__ACTION ITEM__.
Duplicate everything from "As shown in" down to "between the electrodes." in the cell separator excerpt below.

__TEXT PROVIDED__.
For that reason, prevention of contact between lithium metal anodes and 
fluorinated carbonaceous electrode active materials without the provision 
of a polytetrafluoroethylene separator is paramount for proper cell 
discharge. 
These and other aspects of the present invention will become increasingly 
more apparent to those skilled in the art by reference to the following 
description and to the drawings.

DETAILED DESCRIPTION OF THE INVENTION 
Referring now to the drawings, FIG. 1 shows an exemplary electrochemical 
cell 10 according to the present invention constructed having a separator 
12 comprising one layer of a non-woven polyolefinic cloth 14 superposed 
with one layer of a polyolefinic film 16 to provide separation between an 
anode electrode 18 and a cathode electrode 20. The term "polyolefinic" is 
intended to describe a polymer prepared by polymerizing olefin monomers 
through their unsaturation. 
It is known that when used alone, non-woven, polymeric cloths are very 
porous and being unconsolidated, may allow particles of the electrode 
active material to migrate therethrough. Microporous, polymeric films are 
themselves relatively weak; however, they are generally thinner than 
non-woven cloths which benefits increased cell energy density. According 
to the present invention, the problems of high porosity inherently 
characteristic in non-woven polymeric cloths and the relative weakness of 
microporous films are overcome by the provision of the two materials 
superposed in contact with each other. While such a structure is not as 
thin as two layers of microporous polymeric film, the somewhat increased 
separator thickness substantially benefits tear resistance, which is 
critical to proper cell operation. 
As shown in FIG. 1, the combination separator 12 of the present invention 
is thus placed between the anode 18 and cathode 20 of the electrochemical 
cell 10 in a manner preventing physical contact between the electrodes. 
For reasons that will be explained in more detail hereinafter, the cloth 
layer 14 preferably faces the cathode 20 and the film 16 preferably faces 
the anode 18. 
Anode active materials acceptable for use with the present combination 
separator 12 comprise metals selected from Group IA of the Periodic Table 
of the Elements, including lithium, sodium, potassium, calcium, magnesium 
or their alloys, or any alkali metal or alkali-earth metal capable of 
functioning as an anode. Alloys and intermetallic compounds include, for 
example, Li--Si, Li--Al, Li--Mg, Li--Al--Mg, Li--B and Li--Si--B alloys 
and intermetallic compounds. In that case, the anode active material 
preferably comprises lithium. The form of the anode may vary, but 
typically, the anode comprises a thin sheet or foil of the anode metal, 
and a current collector 22 contacted to the anode material. The current 
collector 22 includes an extended tab or lead (not shown) for connection 
to the negative terminal.

Saved entries

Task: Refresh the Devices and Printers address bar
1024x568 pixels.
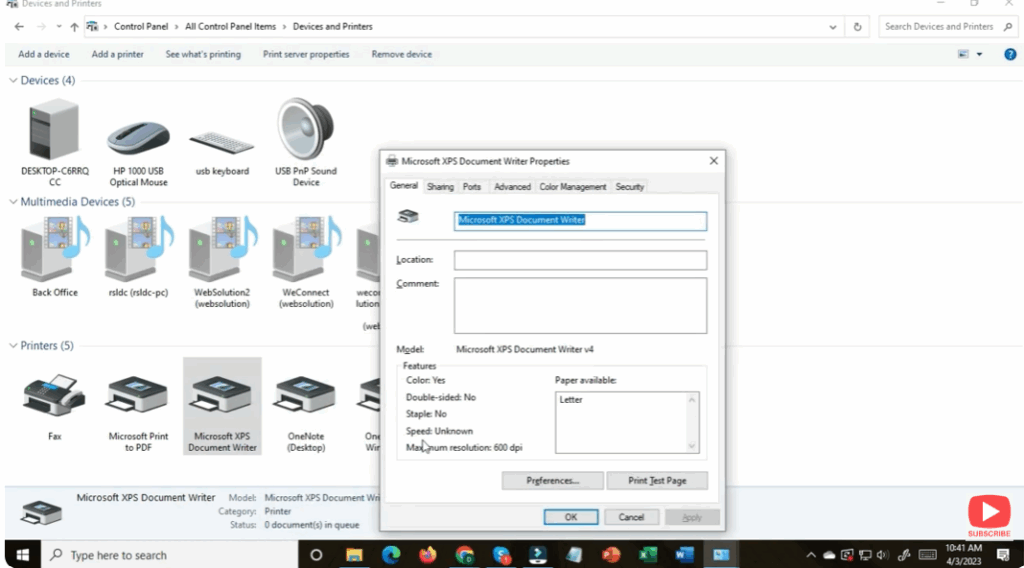Action: pos(858,27)
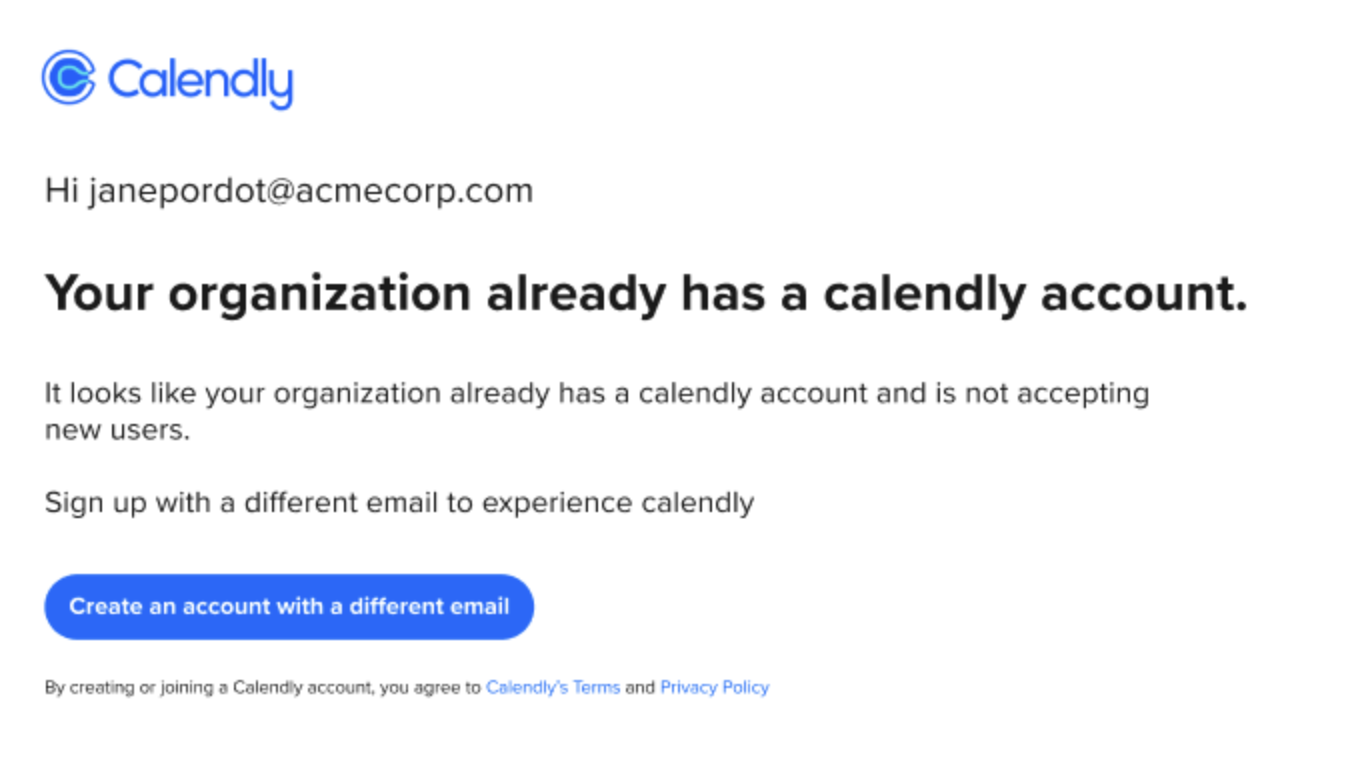This screenshot has width=1370, height=770.
Task: Click the Calendly's Terms hyperlink
Action: click(552, 687)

__WRITTEN REPLY__.
As shown in FIG. 1, the combination separator 12 of the present invention 
is thus placed between the anode 18 and cathode 20 of the electrochemical 
cell 10 in a manner preventing physical contact between the electrodes.